Blame California for its overweening regulations. Blame the unions for pressuring the California legislature into outlawing their independent competitors. Blame the virus for setting up these market conditions and for dramatically increasing demand for shipments of medicine and medical devices. Blame those blasted “Click Here to Purchase” buttons.
But the ships at sea?
The Senate has a somewhat better proposal. In contrast to the House bill, the Senate bill still sets guardrails of fairness but does not pick winners and losers among different shippers or fundamentally disrupt ocean networks. With some modifications, it might even help the situation.
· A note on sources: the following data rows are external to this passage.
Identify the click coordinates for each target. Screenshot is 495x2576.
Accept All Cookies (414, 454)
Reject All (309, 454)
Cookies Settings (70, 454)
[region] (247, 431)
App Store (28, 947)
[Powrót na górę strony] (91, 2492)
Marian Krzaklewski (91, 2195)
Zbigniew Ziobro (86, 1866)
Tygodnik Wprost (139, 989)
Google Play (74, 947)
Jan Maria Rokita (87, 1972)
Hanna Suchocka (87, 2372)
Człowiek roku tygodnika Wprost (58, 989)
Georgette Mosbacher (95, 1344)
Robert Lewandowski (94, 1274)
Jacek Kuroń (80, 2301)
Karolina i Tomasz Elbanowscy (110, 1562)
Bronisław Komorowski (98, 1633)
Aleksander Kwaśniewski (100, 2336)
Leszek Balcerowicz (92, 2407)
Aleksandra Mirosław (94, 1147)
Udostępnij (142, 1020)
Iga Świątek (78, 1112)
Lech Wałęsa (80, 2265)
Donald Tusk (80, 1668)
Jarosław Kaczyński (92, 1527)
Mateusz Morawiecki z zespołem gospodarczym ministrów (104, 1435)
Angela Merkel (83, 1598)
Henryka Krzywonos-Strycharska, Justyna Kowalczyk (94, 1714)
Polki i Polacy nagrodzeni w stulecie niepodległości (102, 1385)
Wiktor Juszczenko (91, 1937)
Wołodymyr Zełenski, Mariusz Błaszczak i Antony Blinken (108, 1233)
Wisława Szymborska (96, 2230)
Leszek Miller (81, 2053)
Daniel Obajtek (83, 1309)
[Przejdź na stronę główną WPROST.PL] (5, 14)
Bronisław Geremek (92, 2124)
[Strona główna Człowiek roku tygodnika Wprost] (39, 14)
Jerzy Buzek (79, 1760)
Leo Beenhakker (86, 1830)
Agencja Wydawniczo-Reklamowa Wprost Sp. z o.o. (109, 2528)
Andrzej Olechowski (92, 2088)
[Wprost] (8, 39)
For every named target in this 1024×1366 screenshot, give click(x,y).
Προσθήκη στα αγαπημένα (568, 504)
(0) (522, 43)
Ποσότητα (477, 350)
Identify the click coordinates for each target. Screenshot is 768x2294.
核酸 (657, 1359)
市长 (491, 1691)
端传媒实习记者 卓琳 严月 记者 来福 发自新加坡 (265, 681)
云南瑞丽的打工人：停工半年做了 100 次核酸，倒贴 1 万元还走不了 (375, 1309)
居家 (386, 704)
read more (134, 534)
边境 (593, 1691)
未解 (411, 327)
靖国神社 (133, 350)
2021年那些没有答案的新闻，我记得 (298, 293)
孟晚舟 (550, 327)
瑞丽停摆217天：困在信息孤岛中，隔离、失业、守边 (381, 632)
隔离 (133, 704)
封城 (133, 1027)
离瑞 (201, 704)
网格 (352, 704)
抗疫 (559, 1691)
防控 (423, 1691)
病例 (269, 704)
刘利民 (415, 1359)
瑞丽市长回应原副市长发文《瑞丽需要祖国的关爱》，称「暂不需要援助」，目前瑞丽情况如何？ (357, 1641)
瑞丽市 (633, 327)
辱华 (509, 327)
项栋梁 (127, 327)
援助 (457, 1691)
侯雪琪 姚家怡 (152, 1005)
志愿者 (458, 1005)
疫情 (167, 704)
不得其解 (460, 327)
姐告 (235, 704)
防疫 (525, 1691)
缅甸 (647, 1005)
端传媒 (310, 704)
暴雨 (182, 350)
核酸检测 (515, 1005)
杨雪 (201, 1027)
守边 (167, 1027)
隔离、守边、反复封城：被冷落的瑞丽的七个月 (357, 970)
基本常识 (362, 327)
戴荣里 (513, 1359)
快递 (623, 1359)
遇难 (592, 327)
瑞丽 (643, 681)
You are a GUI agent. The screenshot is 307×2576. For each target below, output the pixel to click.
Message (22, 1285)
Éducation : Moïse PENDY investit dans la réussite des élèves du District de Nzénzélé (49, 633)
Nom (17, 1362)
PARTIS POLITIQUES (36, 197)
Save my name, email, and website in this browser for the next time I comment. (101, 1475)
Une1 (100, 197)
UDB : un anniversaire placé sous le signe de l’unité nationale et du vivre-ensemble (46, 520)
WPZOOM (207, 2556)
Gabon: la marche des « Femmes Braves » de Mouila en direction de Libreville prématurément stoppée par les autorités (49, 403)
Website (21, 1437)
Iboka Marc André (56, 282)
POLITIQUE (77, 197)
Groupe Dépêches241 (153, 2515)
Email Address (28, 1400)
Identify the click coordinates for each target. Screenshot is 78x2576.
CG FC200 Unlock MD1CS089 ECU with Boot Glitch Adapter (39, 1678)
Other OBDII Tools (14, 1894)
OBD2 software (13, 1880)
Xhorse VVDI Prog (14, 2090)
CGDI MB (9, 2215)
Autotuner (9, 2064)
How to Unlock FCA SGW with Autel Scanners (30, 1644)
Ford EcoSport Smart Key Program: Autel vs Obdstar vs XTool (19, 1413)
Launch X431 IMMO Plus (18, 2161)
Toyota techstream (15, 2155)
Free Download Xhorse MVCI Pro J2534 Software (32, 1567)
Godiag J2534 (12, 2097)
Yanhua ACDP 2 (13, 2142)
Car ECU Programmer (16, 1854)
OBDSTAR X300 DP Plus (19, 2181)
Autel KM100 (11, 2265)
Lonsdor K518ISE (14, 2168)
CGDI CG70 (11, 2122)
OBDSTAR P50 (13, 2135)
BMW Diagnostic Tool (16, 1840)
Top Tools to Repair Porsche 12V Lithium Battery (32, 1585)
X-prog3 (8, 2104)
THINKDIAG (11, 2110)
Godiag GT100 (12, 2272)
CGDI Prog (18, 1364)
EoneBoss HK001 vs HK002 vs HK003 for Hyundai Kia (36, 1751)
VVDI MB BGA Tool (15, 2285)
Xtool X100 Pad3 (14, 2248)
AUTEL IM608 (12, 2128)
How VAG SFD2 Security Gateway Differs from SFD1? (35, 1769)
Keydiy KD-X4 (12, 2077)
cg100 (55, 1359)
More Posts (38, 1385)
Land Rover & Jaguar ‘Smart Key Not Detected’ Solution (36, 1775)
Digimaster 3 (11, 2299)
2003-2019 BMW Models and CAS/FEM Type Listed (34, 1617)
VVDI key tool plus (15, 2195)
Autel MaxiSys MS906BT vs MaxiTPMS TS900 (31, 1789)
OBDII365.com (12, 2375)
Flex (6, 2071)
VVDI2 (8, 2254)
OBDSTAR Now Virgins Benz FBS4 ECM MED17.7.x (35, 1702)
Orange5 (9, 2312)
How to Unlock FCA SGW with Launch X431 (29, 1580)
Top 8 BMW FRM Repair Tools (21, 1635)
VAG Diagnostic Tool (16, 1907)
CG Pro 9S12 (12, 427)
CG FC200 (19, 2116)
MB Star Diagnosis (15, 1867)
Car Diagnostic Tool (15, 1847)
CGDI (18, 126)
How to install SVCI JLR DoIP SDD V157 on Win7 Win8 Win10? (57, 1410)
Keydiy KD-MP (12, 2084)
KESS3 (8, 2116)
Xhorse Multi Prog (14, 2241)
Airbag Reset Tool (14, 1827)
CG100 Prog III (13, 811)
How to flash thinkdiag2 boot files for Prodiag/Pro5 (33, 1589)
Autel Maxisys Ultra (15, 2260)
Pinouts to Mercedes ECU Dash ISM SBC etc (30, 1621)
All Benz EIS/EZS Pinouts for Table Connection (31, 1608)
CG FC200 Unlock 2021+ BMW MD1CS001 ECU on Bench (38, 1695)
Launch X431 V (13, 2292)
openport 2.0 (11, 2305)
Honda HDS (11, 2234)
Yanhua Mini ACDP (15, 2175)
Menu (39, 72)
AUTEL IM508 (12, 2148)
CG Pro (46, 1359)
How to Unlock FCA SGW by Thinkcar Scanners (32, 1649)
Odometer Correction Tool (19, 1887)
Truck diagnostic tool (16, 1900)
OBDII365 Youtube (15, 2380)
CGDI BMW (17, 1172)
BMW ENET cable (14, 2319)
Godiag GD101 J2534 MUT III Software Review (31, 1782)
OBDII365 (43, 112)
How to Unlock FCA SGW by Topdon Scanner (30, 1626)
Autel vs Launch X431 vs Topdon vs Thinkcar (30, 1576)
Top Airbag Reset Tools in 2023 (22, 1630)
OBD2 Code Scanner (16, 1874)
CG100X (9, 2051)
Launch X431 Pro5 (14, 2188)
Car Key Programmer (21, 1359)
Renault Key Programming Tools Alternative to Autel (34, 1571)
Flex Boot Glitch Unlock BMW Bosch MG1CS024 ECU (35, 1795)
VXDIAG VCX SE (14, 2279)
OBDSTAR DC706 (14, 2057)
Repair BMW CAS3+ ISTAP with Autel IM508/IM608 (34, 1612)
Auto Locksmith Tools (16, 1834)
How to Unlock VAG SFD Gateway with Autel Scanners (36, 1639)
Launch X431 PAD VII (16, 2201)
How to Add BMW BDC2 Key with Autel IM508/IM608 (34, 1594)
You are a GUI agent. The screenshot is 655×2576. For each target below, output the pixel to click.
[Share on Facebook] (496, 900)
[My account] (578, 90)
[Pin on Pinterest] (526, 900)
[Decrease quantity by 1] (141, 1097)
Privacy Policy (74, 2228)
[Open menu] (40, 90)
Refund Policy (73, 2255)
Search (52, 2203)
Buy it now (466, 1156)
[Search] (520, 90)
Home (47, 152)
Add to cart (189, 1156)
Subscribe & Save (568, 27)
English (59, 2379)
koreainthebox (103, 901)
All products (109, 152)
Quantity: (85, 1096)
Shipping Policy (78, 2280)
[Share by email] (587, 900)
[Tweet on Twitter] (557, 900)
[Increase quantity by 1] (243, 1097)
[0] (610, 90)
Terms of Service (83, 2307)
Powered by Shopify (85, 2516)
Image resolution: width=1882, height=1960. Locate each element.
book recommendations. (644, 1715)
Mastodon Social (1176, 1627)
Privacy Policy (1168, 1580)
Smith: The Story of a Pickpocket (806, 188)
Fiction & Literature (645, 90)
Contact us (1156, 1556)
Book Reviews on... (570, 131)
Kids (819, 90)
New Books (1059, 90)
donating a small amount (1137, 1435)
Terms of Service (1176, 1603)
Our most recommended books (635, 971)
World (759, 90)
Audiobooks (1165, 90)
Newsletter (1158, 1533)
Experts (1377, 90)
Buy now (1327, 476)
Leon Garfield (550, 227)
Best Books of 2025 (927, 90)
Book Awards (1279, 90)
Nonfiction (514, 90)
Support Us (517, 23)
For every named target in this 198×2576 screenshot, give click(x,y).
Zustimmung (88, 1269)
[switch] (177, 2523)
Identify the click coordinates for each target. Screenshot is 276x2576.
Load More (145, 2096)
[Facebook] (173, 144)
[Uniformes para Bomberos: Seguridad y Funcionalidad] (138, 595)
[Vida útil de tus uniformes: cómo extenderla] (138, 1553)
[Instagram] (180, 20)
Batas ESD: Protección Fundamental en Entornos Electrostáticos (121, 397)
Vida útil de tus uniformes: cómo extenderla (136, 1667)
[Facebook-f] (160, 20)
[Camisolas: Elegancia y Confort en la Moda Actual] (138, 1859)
The House-passed version does not address landslide supply chain congestion caused by competition for containers, chassis and truckers. The shortage of labor and containers will not be solved by regulators targeting ocean carriers.
There are indeed a lot of kinks in the system — a lot of areas where Congress could change or reduce the rules to help move goods from businesses and farms to port for export. Market forces and local rules of the road would do far better than Congress at determining the order in which goods are unloaded in the nation’s ports.
Instead of focusing on these problems, the House blamed companies whose assets are stranded due to the crisis Congress is attempting to solve. Eliminating that backlog at West Coast ports will make it easier to export goods and reduce other consequences of supply chain breakdowns, such as those bare shelves you see at the grocery store.
Part of the problem will be solved by those infrastructure projects coming online. Another part will be resolved as companies respond to increased demand with increased capacity to process orders. And another part will be solved by the disease receding and rules relaxing in response.
But none will be solved by blaming the ships at sea. It’s time Congress recognize this and move on to other approaches.
• Brian McNicoll, a freelance writer based in Alexandria, is a former senior writer for The Heritage Foundation and former director of communications for the House Committee on Oversight and Government Reform.